The villagers, so a small plaque at the bottom of the picture informed us, have gathered by the river, calling on the gods to provide them with a bountiful supply of fish. But, when their nets are pulled ashore, they’ve caught nothing but shells. An itinerant priest arrives. He confers with the Heavens, then stretches a net from bank to bank. Soon it is writhing with creatures of all shapes and sizes. The holy man is pleased with his
quickness of wit; delighted at the outcome he leaps for joy into the river. The fish are gathered up and taken to the church where, to celebrate this miraculous conversion of the heathen, a feast day is proclaimed. The grateful villagers cut corn for the Harvest Festival. They present the best of their catch to the missionary, who is last seen cheered on his way to a well-earned fish-and-chip supper.
But Mappa Mundi had quite a different tale to tell. Brief notations appeared alongside each incident. Here and there a sentence had been printed beneath their feet. Thoughts or motivation floated cloud-like above their heads; speech bubbles allowed us to eavesdrop on the conversations they were having. Jimmy had, in fact, adopted techniques used in mediaeval times to provide his own commentary on the events portrayed.

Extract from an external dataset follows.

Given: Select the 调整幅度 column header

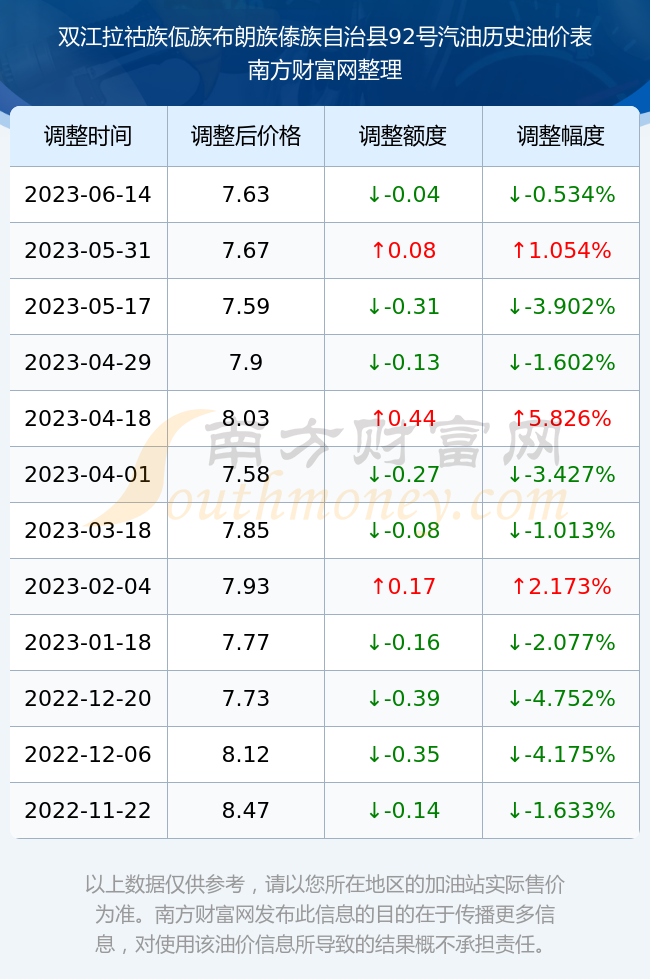Looking at the screenshot, I should click(561, 136).
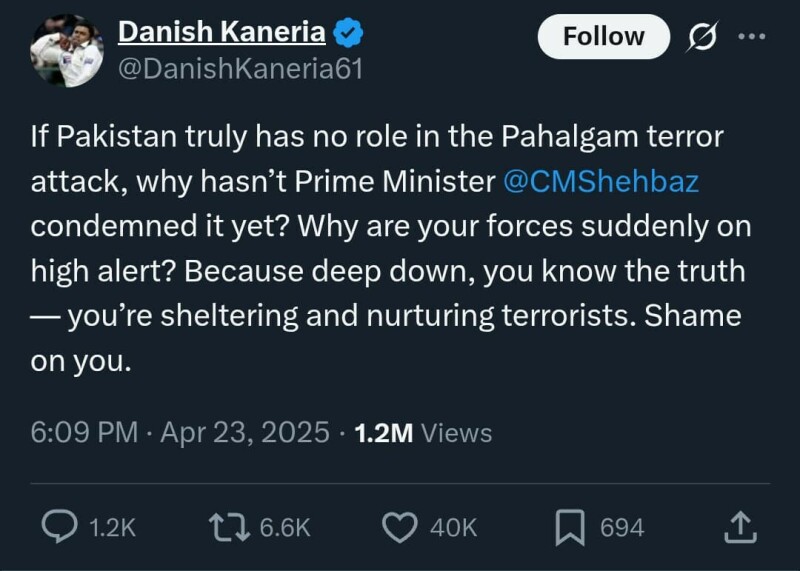
Task: Click the 40K likes count
Action: coord(453,528)
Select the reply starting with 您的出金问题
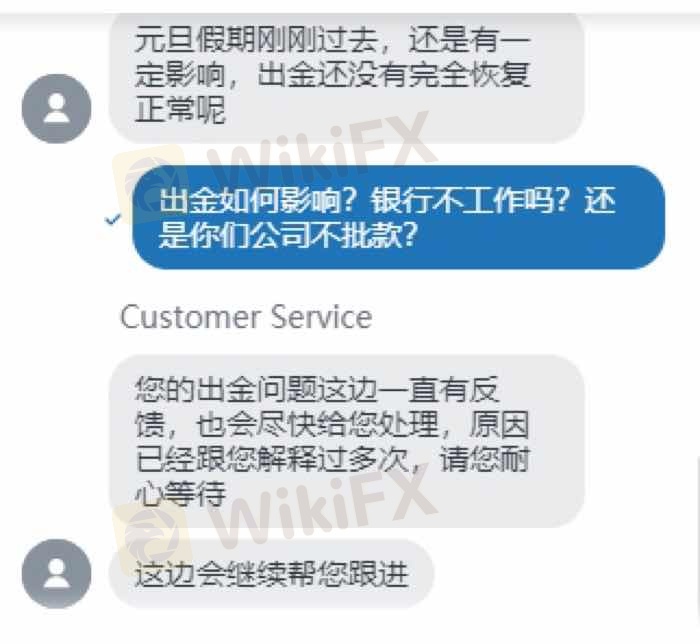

The deity in question was Morgana, associated from time immemorial with that stretch of the river, where the earliest settlers had made their home. These were Jutes, of course, who’d accepted the goddess’ rights over the surrounding woodlands. Thanks to her their wells had remained fresh, their crops abundant, the river well stocked. In Jimmy’s sub rosa version the villagers are delighted, not downcast, at their catch. The surfeit of shells indicates Morgana’s permission to proceed with the fishing. And it’s strands of myrtle they – not the priest – cut with their sickles, weaving themselves a net, this being her emblem. It is to a site hallowed to her memory that the people take their catch, depositing it at the entrance to the sacred grove. The blunted sickles are taken in, to be placed reverently on the high altar. The priest is presented as a figure of fun throughout. Aren’t those birds hovering above him as he casts his gaze skyward? Can we detect a scar on his bald head, or something more fundamental? There he is diving ecstatically into the waters. But could that be a mediaeval boot assisting his trajectory?